Frank F. Vincenzi - One of the best experts on this subject based on the ideXlab platform.

  • Ion transport ATPases as targets for free radical damage: Protection by an aminosteroid of the Ca2+ pump atpase and Na+/K+ pump ATPase of human red blood cell membranes
    Biochemical Pharmacology, 1993
    Co-Authors: Troy T. Rohn, Thomas R. Hinds, Frank F. Vincenzi
    Abstract:

    Abstract Preincubation of red blood cell membranes in the presence of ferrous sulfate and EDTA resulted in both a concentration- and time-dependent inhibition of the Na+/K+ pump ATPase, basal Ca2+ pump ATPase, and the calmodulin- (CaM) activated Ca2+ pump ATPase.

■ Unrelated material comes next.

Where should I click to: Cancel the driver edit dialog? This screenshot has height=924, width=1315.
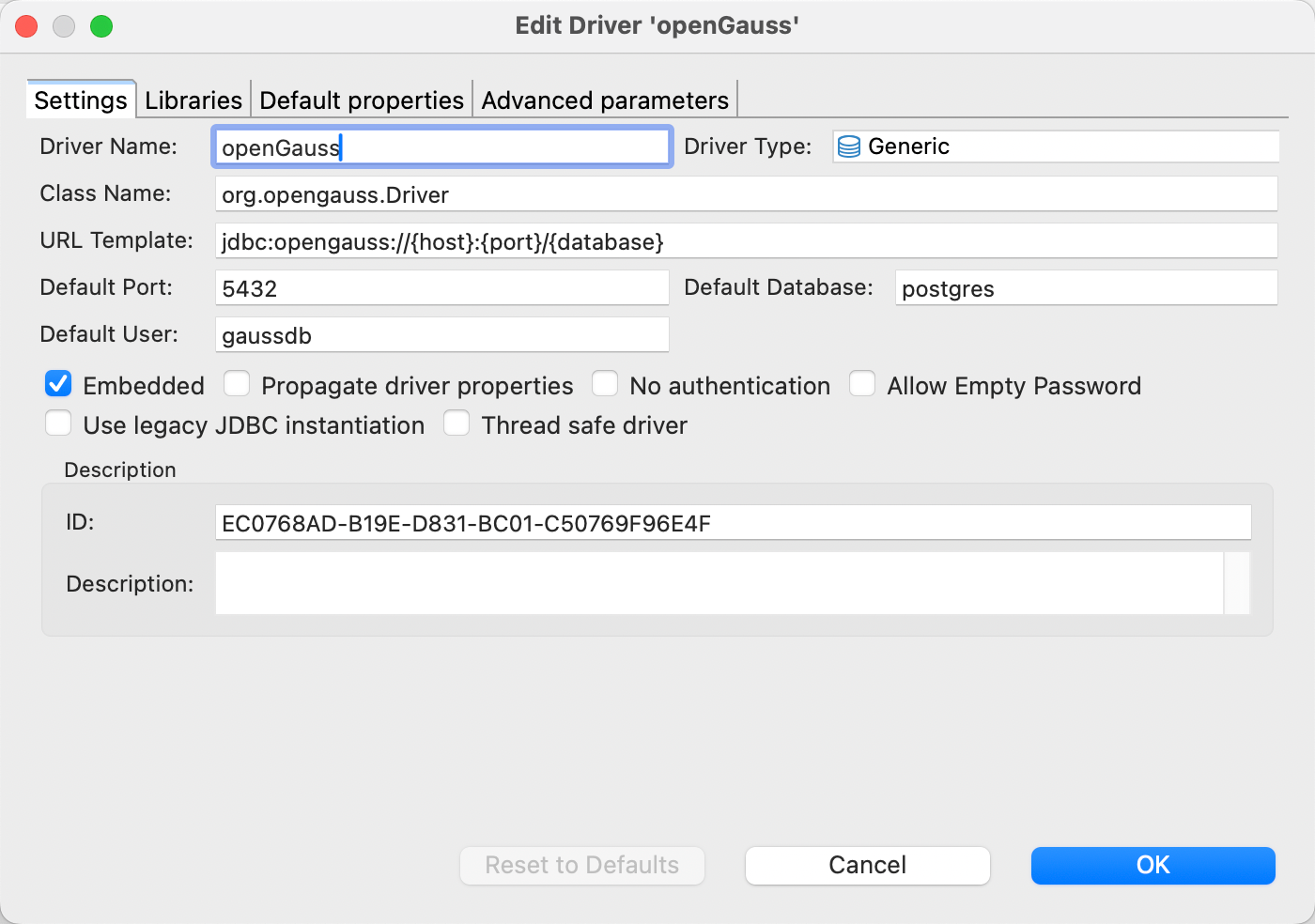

The IC50, for all three ATPases was approximately 2.5 × 10−5 M iron. The addition to membranes of ferrous iron and EDTA in an approximately 1:1 ratio resulted in conversion to the ferric iron form in several minutes. However, inhibition of the ion pump ATPases and cross-linking of membrane proteins occurred over the course of several hours. The time course of formation of thiobarbituric acid-reactive substances (TBARS) closely paralleled inhibition of the ion pump ATPases. Inhibition of the ion pump ATPases was prevented by the addition of deferoxamine or Superoxide dismutase but not by mannitol, ethanol, or catalase. Both butylated Hydroxytoluene and tirilazad mesylate (U74006F) prevented the formation of TBARS, limited the inhibition of the ion pump ATPases, and reduced cross-linking of membrane proteins. These data may be interpreted to suggest that inhibition of ion pump ATPases in plasma membranes may occur as a result of iron-promoted formation of Superoxide and subsequent lipid peroxidation, which can be prevented by free-radical scavengers including butylated Hydroxytoluene and U74006F.